START Exercise inputs

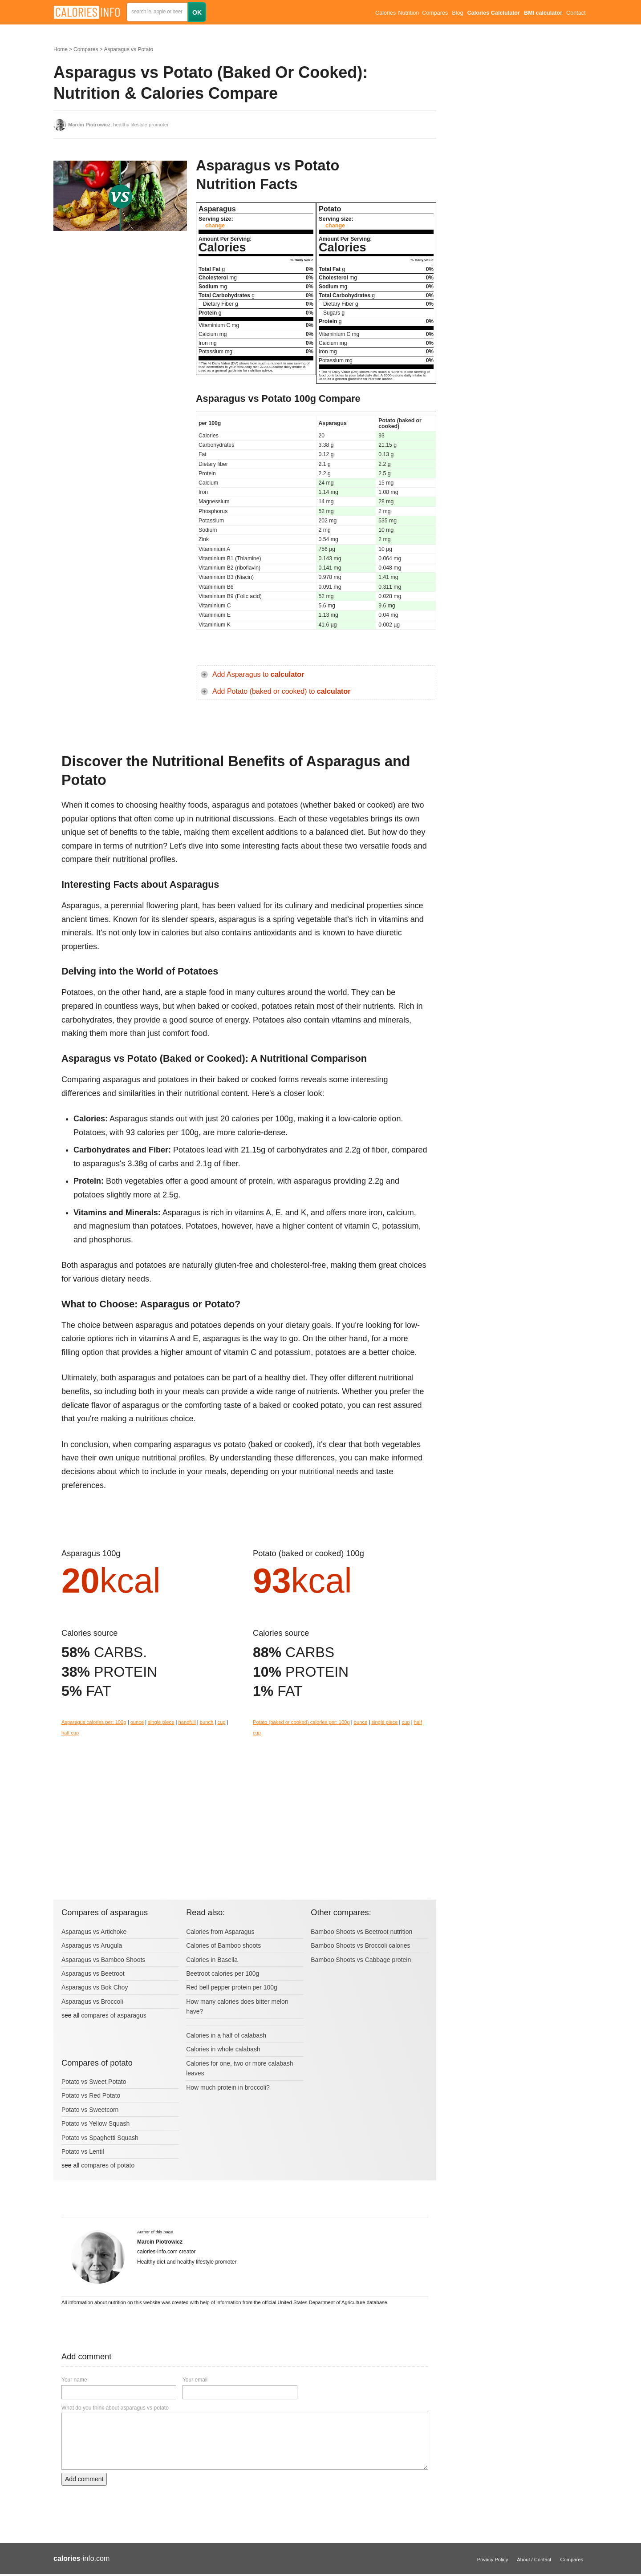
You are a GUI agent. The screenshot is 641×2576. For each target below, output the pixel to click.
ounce (137, 1722)
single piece (161, 1722)
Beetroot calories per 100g (222, 1973)
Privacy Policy (492, 2559)
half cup (70, 1732)
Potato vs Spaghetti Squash (99, 2137)
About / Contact (534, 2559)
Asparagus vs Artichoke (93, 1931)
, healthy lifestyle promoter (118, 124)
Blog (457, 13)
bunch (206, 1722)
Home (60, 49)
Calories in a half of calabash (226, 2035)
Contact (575, 13)
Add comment (84, 2479)
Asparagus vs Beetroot (93, 1973)
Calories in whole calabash (223, 2049)
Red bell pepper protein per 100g (231, 1987)
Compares (435, 13)
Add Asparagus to (258, 674)
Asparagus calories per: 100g (93, 1722)
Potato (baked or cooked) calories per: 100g (301, 1722)
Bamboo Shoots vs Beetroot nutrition (361, 1931)
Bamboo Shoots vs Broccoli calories (360, 1945)
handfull (186, 1722)
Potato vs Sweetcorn (89, 2109)
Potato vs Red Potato (90, 2095)
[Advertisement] (120, 326)
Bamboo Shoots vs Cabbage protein (361, 1959)
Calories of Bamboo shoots (223, 1945)
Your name (74, 2380)
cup (221, 1722)
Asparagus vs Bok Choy (94, 1987)
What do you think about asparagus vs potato (115, 2408)
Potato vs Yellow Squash (95, 2123)
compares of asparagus (113, 2015)
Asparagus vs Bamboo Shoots (103, 1959)
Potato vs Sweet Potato (93, 2081)
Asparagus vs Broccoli (92, 2001)
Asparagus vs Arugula (91, 1945)
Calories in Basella (212, 1959)
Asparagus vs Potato (128, 49)
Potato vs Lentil (82, 2151)
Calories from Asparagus (220, 1931)
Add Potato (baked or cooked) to (281, 691)
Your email (195, 2380)
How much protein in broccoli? (228, 2087)
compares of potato (107, 2165)
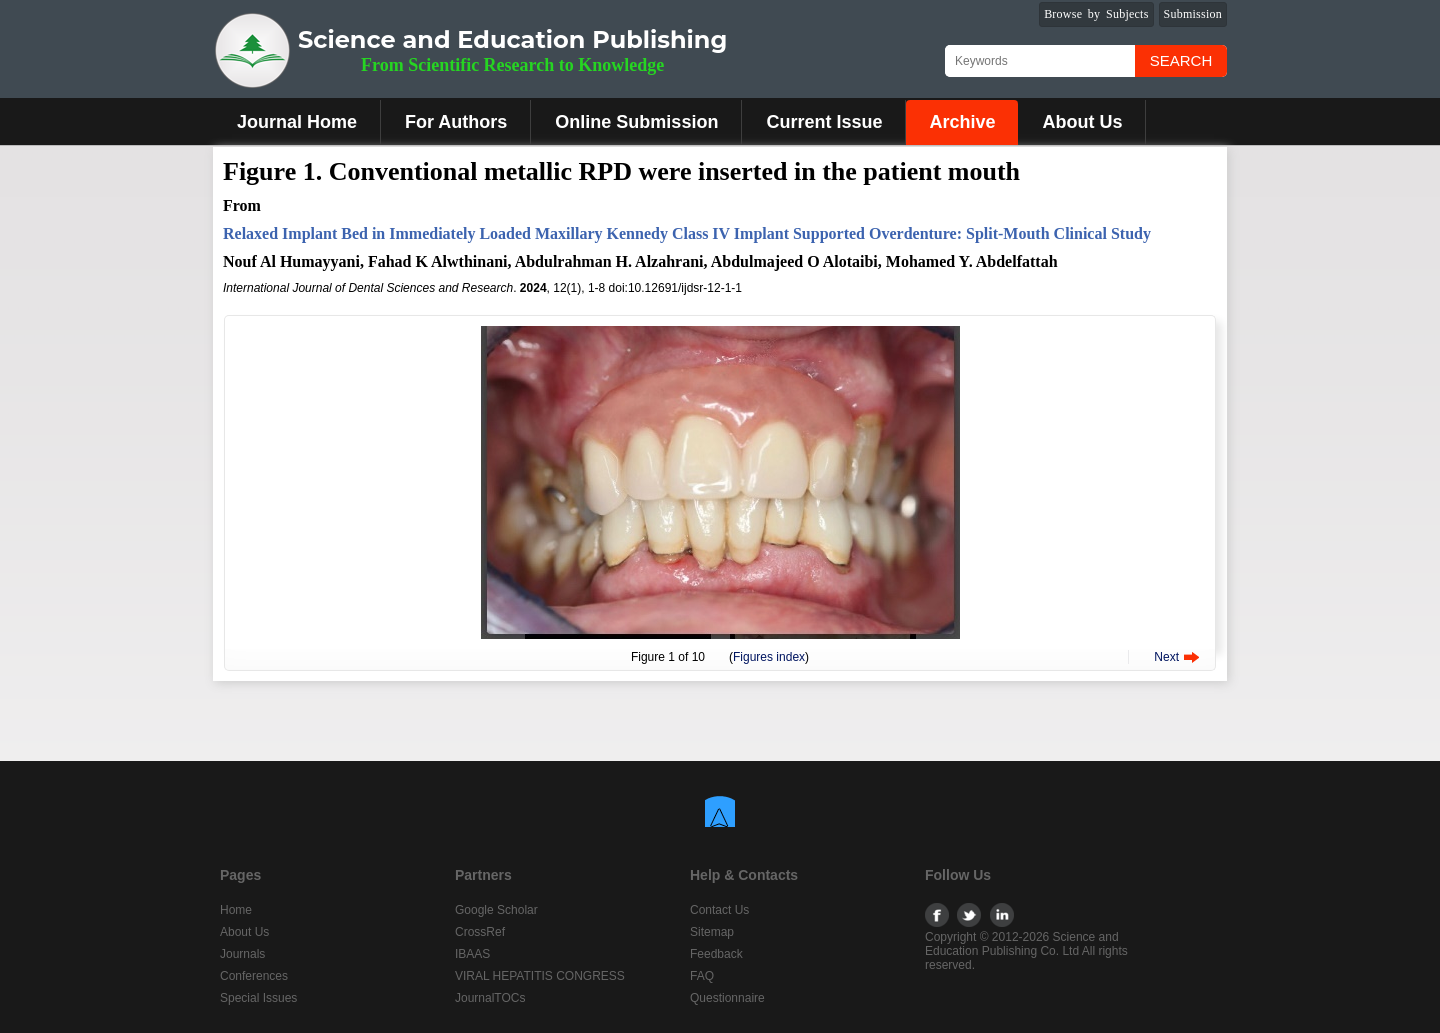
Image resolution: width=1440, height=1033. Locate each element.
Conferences (254, 976)
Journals (242, 954)
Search (1181, 60)
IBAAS (472, 954)
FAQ (702, 976)
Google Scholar (496, 910)
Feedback (716, 954)
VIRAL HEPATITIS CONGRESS (540, 976)
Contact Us (719, 910)
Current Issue (824, 122)
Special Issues (258, 998)
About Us (1082, 122)
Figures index (769, 657)
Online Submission (636, 122)
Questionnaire (727, 998)
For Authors (456, 122)
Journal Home (297, 122)
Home (236, 910)
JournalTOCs (490, 998)
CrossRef (480, 932)
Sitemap (712, 932)
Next (1166, 657)
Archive (962, 122)
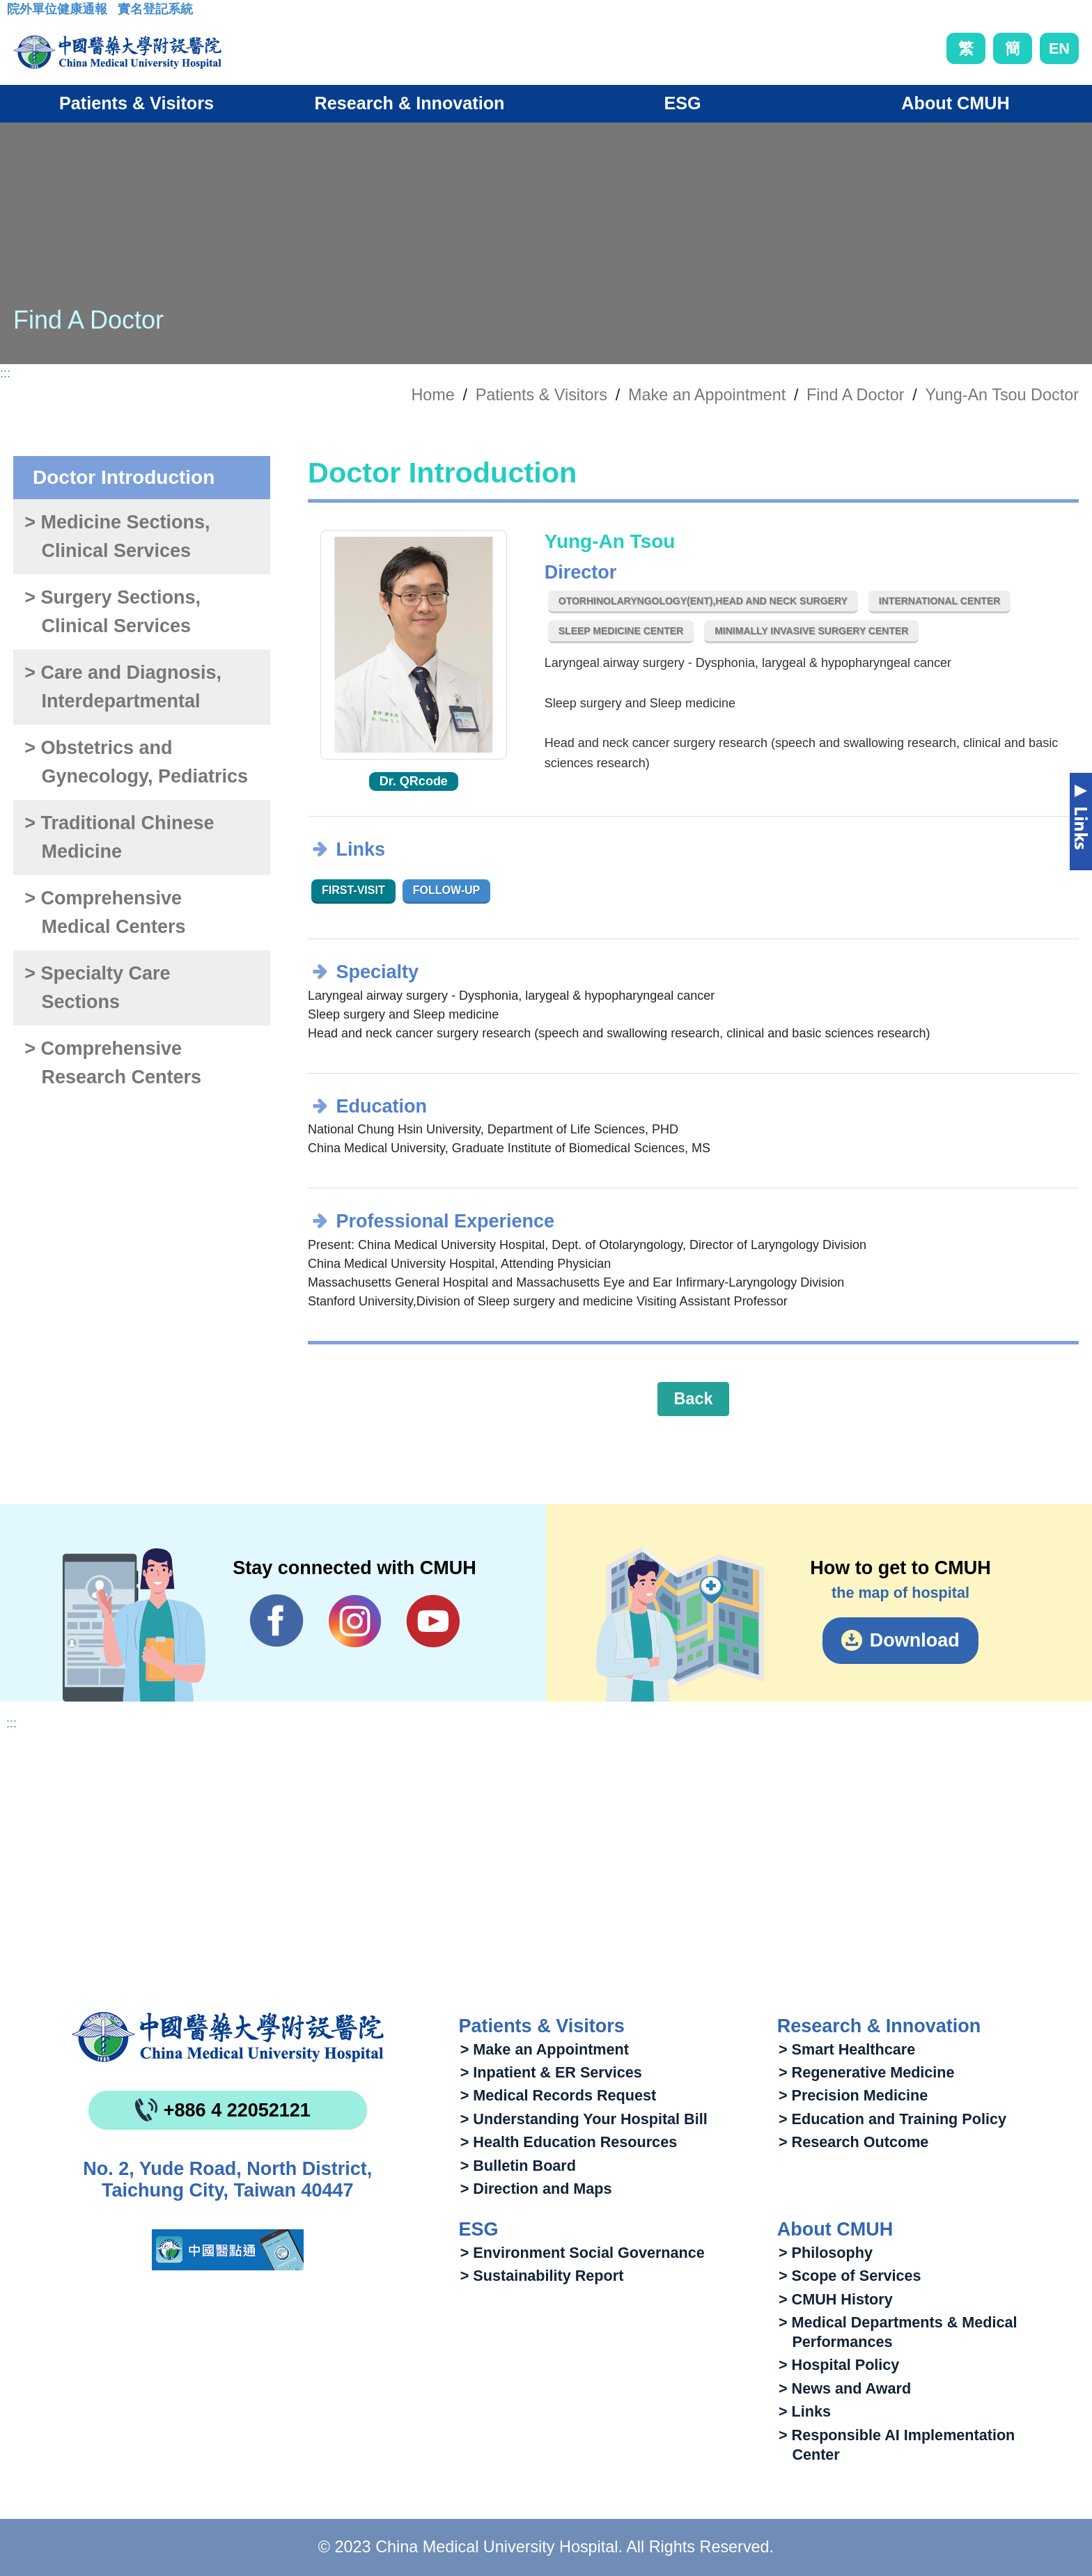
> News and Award (845, 2388)
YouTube (433, 1620)
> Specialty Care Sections (97, 987)
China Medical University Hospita (228, 2037)
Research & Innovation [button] (410, 103)
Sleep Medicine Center (621, 630)
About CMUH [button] (955, 103)
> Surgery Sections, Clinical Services (112, 611)
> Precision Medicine (853, 2095)
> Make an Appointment (544, 2049)
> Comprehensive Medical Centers (104, 912)
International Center (939, 600)
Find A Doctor (855, 395)
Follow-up (447, 890)
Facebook (277, 1620)
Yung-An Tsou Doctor (1002, 395)
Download (915, 1640)
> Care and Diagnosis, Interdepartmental (122, 687)
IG (355, 1621)
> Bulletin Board (518, 2165)
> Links (805, 2411)
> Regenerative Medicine (867, 2072)
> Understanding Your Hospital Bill (584, 2119)
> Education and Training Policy (892, 2119)
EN (1059, 48)
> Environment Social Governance (582, 2252)
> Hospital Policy (839, 2364)
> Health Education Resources (568, 2142)
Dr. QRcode (414, 781)
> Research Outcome (853, 2142)
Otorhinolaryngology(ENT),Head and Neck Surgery (703, 600)
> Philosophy (826, 2252)
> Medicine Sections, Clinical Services (117, 536)
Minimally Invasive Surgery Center (811, 630)
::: (18, 13)
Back (693, 1399)
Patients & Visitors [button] (136, 103)
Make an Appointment (707, 395)
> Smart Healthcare (847, 2049)
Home (432, 395)
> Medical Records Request (558, 2095)
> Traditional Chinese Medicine (119, 837)
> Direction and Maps (536, 2188)
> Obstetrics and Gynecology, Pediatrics (136, 762)
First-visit (353, 890)
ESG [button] (682, 103)
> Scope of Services (850, 2275)
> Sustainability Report (542, 2275)
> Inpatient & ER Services (551, 2072)
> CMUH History (836, 2299)
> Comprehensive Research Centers (112, 1062)
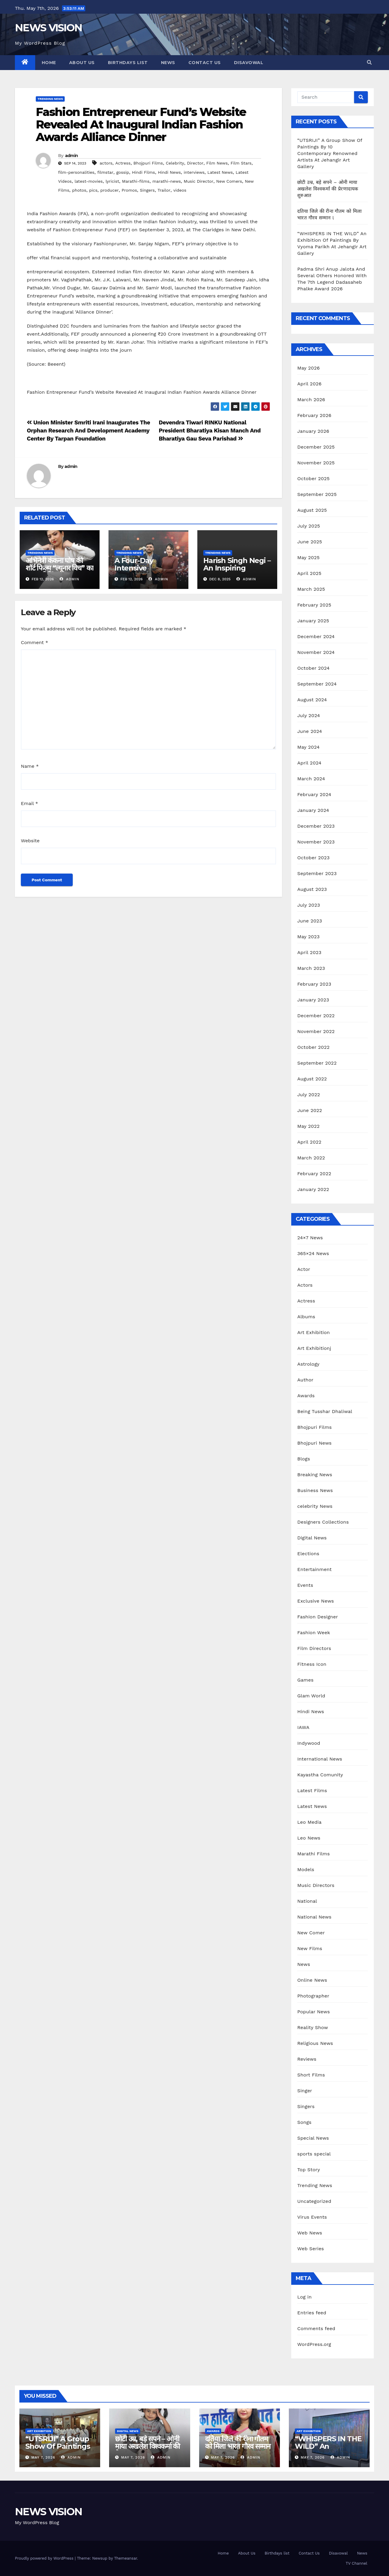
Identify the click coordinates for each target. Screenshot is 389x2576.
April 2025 (309, 573)
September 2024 (317, 684)
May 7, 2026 (43, 2457)
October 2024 (313, 668)
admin (71, 155)
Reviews (306, 2059)
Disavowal (249, 62)
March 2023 (311, 968)
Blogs (303, 1459)
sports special (314, 2154)
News (168, 62)
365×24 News (313, 1253)
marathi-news (166, 181)
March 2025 (311, 589)
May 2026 (308, 368)
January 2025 (313, 621)
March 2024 (311, 778)
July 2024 (308, 715)
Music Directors (315, 1885)
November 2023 (315, 842)
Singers (147, 190)
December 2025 (316, 447)
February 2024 (314, 794)
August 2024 (312, 699)
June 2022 (309, 1110)
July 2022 (308, 1094)
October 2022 (313, 1047)
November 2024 (315, 652)
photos (79, 190)
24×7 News (310, 1237)
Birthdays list (128, 62)
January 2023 (313, 1000)
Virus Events (312, 2217)
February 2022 (314, 1173)
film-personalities (76, 172)
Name (30, 766)
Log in (304, 2297)
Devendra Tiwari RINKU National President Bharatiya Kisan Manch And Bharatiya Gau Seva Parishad (210, 430)
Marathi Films (313, 1854)
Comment (34, 642)
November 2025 (315, 463)
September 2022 (317, 1063)
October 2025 (313, 478)
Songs (304, 2122)
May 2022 (308, 1126)
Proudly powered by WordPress (45, 2558)
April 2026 (309, 384)
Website (30, 840)
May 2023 (308, 936)
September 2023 (317, 873)
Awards (305, 1395)
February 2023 (314, 984)
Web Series (310, 2248)
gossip (122, 172)
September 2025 (317, 494)
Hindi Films (143, 172)
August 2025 (312, 510)
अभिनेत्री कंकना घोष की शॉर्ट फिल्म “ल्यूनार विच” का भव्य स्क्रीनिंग (59, 568)
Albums (306, 1316)
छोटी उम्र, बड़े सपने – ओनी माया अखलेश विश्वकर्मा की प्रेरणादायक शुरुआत (327, 188)
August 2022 (312, 1079)
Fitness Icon (311, 1664)
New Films (309, 1948)
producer (109, 190)
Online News (312, 1980)
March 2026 (311, 399)
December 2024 (316, 636)
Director (195, 163)
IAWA (303, 1727)
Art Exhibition (313, 1332)
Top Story (308, 2169)
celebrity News (314, 1506)
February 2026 (314, 415)
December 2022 (316, 1015)
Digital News (312, 1538)
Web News (309, 2233)
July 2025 (308, 526)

END Exercise inputs

Task - The response should contain only a verbatim copy of the lines from the line with "March 2026 (311, 399)" to the final line of the records.

Response to the exercise -
March 2026 (311, 399)
December 2024 (316, 636)
Director (195, 163)
IAWA (303, 1727)
Art Exhibition (313, 1332)
Top Story (308, 2169)
celebrity News (314, 1506)
February 2026 (314, 415)
December 2022 (316, 1015)
Digital News (312, 1538)
Web News (309, 2233)
July 2025 (308, 526)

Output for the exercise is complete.